Only one reference node per cluster

In the current implementation, it is not possible to define several subset of nodes in the same cluster cloned from different reference nodes. Thus the reference node and the cloned nodes must support a similar configuration, in particular for the OS version/architecture. Either use PROFILE_CLONING_ELIGIBLE_NODES to define a regexp that matches only the relevant nodes or define an entry in PROFILE_CLONING_DISABLED for all the potentially eligible nodes that are not compatbile with the reference node or should not be cloned.

Package repository is not redone

During profile cloning, the package (RPM) repository configuration is not replayed. That means that if you add new packages, they will not be associated with a repository and their installation will fail at deployment time, without any error during the compilation.
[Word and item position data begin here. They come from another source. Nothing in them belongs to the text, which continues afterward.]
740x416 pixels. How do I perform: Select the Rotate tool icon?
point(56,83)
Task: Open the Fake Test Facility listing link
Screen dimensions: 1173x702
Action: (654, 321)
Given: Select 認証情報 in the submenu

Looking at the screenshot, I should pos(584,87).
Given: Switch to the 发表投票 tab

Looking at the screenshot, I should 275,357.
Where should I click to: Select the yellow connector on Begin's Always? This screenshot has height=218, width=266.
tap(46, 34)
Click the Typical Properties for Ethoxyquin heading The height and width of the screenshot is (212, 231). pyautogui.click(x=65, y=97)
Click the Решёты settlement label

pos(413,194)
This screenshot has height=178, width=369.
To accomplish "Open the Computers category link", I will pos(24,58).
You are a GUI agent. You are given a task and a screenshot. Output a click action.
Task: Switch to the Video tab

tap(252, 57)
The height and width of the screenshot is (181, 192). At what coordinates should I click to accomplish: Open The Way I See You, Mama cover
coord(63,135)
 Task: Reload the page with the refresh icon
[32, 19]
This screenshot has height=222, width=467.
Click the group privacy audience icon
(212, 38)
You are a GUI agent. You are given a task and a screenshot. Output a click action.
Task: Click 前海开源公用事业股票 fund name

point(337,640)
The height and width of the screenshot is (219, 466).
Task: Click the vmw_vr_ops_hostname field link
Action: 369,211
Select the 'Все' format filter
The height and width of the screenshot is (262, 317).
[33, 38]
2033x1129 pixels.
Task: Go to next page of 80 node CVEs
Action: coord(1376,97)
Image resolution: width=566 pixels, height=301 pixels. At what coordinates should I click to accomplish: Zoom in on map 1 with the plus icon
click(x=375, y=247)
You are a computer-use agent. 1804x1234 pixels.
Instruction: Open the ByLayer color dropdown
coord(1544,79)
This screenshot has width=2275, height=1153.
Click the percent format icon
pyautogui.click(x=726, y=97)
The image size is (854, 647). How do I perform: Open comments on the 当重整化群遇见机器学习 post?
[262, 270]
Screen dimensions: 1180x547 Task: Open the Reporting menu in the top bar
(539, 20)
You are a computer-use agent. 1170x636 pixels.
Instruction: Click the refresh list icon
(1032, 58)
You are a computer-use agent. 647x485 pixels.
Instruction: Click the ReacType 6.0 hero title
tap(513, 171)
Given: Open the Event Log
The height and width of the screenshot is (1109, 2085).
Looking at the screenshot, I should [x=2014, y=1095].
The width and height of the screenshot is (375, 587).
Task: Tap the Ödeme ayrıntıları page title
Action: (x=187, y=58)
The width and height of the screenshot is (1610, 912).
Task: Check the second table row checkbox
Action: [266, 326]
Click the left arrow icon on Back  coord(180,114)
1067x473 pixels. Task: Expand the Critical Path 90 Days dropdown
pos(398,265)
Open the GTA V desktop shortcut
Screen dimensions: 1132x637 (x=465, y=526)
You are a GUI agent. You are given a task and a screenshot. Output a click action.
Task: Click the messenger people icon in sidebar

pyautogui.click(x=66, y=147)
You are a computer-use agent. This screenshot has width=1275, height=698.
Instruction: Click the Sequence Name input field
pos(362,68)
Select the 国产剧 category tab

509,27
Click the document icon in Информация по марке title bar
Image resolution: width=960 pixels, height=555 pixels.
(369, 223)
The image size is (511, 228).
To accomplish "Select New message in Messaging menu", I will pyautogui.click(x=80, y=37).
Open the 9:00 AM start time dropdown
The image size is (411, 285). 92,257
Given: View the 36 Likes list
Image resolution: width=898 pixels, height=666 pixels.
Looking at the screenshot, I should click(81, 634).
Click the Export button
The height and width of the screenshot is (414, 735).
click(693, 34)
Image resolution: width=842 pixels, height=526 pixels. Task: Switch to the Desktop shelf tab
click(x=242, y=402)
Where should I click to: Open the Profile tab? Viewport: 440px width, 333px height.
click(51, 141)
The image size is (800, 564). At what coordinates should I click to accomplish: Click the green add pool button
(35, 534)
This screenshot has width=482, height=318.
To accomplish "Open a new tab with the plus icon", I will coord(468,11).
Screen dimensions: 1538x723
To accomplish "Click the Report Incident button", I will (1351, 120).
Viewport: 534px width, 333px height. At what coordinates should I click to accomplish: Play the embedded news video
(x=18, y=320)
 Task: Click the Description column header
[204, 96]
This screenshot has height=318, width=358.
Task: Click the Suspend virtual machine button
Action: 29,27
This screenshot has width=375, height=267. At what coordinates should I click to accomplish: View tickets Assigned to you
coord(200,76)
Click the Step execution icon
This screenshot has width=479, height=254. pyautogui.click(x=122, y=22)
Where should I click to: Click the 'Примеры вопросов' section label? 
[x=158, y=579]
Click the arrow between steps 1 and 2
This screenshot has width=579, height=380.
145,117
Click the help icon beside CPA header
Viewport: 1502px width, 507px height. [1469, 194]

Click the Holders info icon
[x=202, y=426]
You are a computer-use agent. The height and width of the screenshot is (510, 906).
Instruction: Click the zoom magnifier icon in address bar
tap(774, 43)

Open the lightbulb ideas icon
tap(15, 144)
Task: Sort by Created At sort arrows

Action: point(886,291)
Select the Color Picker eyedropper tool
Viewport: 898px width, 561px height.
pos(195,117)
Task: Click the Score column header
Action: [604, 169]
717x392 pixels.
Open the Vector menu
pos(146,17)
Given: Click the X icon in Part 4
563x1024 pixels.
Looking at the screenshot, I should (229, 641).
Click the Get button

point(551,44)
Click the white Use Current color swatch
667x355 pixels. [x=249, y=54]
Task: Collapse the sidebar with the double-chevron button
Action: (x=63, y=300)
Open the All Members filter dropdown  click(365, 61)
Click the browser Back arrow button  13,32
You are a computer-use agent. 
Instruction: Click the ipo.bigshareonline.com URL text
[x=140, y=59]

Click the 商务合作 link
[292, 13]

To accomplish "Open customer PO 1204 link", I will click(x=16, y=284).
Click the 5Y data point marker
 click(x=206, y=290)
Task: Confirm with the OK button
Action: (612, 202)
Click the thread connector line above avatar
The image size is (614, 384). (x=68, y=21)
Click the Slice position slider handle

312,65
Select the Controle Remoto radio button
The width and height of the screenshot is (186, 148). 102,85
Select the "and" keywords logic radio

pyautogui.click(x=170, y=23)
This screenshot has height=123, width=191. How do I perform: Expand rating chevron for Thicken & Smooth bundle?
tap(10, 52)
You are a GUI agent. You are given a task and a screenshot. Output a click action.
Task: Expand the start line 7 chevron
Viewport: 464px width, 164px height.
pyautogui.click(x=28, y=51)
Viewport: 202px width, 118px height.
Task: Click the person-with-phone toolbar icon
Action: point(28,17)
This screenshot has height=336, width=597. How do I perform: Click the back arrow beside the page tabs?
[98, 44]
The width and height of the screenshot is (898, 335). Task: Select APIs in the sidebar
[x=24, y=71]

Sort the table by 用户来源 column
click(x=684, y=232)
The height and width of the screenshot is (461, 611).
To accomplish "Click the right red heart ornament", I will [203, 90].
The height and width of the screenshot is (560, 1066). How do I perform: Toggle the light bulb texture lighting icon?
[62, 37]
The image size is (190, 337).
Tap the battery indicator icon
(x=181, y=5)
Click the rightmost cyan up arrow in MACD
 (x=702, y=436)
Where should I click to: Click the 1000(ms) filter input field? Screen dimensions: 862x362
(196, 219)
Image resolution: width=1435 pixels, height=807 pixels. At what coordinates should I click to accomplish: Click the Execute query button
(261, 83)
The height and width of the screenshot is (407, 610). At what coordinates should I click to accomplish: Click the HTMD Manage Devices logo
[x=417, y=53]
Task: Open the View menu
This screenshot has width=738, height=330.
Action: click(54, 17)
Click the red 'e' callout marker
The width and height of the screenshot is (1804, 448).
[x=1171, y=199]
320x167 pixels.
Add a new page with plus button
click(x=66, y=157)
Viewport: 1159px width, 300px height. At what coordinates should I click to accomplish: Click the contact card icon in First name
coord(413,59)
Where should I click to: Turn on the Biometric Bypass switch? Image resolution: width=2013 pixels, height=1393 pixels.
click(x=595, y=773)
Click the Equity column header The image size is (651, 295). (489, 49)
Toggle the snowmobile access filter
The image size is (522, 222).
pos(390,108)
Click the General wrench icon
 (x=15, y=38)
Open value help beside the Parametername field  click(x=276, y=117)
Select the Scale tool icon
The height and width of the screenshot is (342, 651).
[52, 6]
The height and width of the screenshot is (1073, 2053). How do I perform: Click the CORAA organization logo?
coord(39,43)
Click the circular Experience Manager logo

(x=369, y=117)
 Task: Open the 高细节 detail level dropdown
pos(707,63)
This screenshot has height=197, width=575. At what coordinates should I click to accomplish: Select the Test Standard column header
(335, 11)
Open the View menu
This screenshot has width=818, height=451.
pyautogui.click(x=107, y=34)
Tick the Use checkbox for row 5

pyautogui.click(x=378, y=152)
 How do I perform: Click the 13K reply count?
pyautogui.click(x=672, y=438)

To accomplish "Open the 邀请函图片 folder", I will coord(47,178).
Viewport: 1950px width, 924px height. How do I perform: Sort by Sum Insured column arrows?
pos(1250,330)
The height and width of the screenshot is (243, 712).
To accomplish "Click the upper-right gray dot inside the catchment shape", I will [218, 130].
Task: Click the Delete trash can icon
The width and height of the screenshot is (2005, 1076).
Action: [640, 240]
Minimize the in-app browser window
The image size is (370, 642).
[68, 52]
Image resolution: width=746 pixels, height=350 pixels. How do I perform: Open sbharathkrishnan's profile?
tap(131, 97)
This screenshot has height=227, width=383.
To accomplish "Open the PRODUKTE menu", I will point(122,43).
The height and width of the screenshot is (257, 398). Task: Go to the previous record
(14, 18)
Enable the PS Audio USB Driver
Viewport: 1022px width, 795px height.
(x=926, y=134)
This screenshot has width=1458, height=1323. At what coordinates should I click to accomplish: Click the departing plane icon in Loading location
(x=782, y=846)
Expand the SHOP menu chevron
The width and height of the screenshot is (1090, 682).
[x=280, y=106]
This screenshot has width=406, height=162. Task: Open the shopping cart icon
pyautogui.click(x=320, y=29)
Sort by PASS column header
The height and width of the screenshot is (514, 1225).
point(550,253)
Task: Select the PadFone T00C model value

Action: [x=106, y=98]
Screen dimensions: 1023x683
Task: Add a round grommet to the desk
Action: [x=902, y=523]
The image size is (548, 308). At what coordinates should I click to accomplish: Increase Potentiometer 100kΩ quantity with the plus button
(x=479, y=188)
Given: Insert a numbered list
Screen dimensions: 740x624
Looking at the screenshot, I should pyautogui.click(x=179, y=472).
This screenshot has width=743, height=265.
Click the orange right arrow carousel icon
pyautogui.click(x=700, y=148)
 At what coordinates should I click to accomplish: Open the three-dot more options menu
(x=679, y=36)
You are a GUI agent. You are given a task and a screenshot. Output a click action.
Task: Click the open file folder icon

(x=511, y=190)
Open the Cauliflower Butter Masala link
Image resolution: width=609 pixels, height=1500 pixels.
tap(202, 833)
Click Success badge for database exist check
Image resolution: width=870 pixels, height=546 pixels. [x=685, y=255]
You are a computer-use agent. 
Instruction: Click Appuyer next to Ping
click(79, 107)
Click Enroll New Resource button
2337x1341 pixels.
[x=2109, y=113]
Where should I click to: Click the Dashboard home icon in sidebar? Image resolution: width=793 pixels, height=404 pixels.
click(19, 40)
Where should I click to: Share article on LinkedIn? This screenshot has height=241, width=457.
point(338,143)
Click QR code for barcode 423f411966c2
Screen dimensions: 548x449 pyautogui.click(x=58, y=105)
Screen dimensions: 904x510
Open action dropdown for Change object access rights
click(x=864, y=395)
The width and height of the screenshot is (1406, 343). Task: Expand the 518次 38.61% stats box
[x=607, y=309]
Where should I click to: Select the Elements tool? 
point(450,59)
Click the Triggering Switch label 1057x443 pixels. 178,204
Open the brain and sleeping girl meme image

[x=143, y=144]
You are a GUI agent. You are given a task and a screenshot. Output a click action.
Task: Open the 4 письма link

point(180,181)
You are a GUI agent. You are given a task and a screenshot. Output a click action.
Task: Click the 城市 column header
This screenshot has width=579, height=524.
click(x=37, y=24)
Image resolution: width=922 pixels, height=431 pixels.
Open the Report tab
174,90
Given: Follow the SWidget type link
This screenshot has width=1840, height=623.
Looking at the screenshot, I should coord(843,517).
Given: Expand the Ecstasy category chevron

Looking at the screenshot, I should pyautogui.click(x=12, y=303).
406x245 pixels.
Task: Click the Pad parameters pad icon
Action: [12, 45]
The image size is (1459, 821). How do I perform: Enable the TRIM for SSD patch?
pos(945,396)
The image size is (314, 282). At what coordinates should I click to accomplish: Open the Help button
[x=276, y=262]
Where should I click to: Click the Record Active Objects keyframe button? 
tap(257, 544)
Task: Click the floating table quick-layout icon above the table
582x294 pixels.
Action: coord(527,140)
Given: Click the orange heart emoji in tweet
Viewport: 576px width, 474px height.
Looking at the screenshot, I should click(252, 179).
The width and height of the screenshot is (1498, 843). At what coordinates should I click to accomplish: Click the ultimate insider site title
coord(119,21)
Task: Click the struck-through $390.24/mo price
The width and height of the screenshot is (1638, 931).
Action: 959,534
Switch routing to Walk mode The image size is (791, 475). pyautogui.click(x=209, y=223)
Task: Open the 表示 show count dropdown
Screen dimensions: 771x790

This may be improve in a future release (#217). In the meantime, this is the site responsibility to ensure the package repository configuration (generally repository/config) is replayed on the cloned note. But be aware that doing this on all clonned nodes may significantly reduce the performance speed up provided by profile cloning. It is recommended, rather than adding packages and redoing the repository configuration, to add the missing packages to the reference node so that it is a superset of what is needed by all the cloned nodes.

Packages or templates provided by the OS not found

The cloned node inherit the RPM repository configuration from the reference node. Regarding packages providing by the OS, this means that they will be looked for in the RPM repositories associated with the OS version/architecture of the reference node, whatever is the OS version/architecture explicitly defined for the cloned node.

Even though OS version/architecture is inherited from the reference node, the OS version/architecture selection is replayed in the cloned node to allow to locate templates provided as part of the OS support. A restriction of the current implement is that the information used to configure the template loadpath is based on the cloned node configuration rather than the reference node configuration. If both don"t match, this may lead to errors like a template or a package that cannot be found. In particular, this may lead to loading a package with the wrong version for the OS version/architecture of the reference node. Note that because of the previous restriction, the incorrect package versions may not be reported.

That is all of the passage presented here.